-- Exercises to complete --
1. In the Calcutta Kids account, how long does the writer expect to work with the organization?
2. Continue the Calcutta Kids account from where it stops.
(Extract provided Opens)
The best apart of it all is getting to know Calcutta Kids. They impress me more and more everyday. They have such amazing success stories and are all about the best quality of care that they can provide. Every health worker is so well trained, has a good understanding of health and the ability to motivate other women to lead a healthy life. We have been inducted into the organization by accompanying the health workers didi’s on their field visits into the community. We see them counseling pregnant mothers, mothers with newborn babies and mothers of malnourished children. They are able to express themselves so clearly and by just merely following them around you can see public health in action. The health workers talk to the mothers almost like a sister and counsel them using a strict yet loving tone of voice. They give the mothers and children dietary advice, check up on their medication and even give them inputs on how to keep their house clean.
The most interesting visit was when one of the health workers counseled a husband on the importance of being supportive towards his pregnant wife, who was crying because she felt very weak and sick. Mothers eagerly wait to see the face of the health worker in their area. It was even more exciting to be recognized as a member from Calcutta Kids when I went on field visit by myself. I have enjoyed playing with all the adorable babies that come visit the health clinic. I am so excited to work with this organization for the next 9 months and be a part of the amazing work they are doing by bringing higher learning of public health to the grass root level of Fakir Bagan.
(Extract provided Closes)
(Records Opens)
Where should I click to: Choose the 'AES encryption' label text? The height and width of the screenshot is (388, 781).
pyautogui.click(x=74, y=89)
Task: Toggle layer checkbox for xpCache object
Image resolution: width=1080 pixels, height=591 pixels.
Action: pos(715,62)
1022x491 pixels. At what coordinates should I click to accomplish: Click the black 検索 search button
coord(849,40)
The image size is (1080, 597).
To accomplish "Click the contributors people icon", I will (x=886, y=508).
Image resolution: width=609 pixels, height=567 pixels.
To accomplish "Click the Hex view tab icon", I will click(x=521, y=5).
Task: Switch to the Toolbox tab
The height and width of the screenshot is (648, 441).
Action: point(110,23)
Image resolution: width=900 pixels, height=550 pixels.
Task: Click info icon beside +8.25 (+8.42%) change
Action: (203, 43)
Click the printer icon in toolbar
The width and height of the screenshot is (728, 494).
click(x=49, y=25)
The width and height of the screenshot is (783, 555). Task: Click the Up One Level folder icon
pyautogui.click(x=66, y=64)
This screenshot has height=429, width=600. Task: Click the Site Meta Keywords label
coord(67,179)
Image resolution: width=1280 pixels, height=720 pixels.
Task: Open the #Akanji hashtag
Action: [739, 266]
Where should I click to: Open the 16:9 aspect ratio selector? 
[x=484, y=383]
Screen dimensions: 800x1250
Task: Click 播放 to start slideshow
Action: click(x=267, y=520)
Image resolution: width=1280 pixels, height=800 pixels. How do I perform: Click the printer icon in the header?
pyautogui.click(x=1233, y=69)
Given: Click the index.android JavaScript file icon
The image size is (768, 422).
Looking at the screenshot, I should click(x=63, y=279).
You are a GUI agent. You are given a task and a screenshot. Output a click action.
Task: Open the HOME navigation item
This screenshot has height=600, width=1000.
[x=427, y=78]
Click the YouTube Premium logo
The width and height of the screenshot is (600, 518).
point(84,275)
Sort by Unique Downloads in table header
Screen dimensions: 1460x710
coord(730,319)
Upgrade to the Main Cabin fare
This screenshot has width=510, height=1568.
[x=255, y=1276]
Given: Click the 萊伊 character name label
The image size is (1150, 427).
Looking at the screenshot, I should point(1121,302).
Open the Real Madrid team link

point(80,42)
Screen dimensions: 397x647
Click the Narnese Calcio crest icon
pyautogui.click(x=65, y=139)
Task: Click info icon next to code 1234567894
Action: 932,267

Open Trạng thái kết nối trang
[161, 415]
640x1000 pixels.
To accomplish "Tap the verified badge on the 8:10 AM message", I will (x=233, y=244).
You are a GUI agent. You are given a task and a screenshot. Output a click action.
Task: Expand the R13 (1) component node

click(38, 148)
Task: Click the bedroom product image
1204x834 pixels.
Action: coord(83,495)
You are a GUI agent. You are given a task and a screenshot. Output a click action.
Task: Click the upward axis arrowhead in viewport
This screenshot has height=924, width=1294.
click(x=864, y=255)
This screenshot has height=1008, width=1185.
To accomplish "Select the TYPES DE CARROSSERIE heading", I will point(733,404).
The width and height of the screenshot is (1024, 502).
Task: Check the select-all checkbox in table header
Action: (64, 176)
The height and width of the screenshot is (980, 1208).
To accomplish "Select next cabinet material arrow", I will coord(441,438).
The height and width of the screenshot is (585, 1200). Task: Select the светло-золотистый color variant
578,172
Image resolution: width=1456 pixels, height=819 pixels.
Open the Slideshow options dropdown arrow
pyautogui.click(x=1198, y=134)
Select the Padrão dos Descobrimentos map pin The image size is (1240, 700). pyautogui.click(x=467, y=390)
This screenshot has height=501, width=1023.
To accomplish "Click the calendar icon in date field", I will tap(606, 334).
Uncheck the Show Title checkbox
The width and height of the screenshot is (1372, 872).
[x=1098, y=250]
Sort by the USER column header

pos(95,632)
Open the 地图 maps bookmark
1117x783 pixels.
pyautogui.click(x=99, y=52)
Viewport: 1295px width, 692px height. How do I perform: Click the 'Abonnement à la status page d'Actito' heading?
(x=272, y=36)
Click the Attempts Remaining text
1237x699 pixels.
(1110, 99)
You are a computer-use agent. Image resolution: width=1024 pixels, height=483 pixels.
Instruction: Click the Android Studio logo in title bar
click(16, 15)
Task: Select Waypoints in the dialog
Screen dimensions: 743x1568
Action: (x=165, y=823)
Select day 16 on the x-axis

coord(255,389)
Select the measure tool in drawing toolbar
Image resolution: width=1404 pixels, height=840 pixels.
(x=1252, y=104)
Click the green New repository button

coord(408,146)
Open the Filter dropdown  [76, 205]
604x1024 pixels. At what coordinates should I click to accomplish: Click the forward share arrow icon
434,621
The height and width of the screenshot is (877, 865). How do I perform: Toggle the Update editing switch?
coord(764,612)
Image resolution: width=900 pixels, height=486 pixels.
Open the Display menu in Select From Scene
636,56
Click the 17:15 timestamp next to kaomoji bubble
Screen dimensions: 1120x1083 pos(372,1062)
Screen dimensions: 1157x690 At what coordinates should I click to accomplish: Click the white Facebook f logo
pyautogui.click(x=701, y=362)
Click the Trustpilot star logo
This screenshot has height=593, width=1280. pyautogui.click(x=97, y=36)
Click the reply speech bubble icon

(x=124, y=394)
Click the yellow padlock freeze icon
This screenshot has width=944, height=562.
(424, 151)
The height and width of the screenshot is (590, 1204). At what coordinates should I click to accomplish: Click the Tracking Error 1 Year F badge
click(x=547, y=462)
(Records Closes)
-- Task-by-task answers --
1. For the next 9 months.

2.
Getting to work from the very first day that we got here and figuring out housing by talking to tons of brokers have all resulted in me being thrown into the whirlwind that is this city. Luckily, we found an apartment and we are all set to explore everything Bengali. We have already had to wade through flooded areas a number of times since we got here and have thus tested the waters quite literally! These last 2 weeks have already been a roller coaster of emotions. Excitement while trying to figure out a new city and all it has to offer, frustrations of dealing with difficult people while finding a new home, tired from being shoved in the metro and nervous about so many new experiences. I agree with all the lyrics of the Kahaani song but most of all that, “Jitne bhi door jaao, dil se na far hai, Kolkata dekho toh baaki duniya bekaar hai” (No matter how far you go, it is never far from your heart, if you see Kolkata, the whole world is nothing compared to it). For me, Kolkata bhalobasi!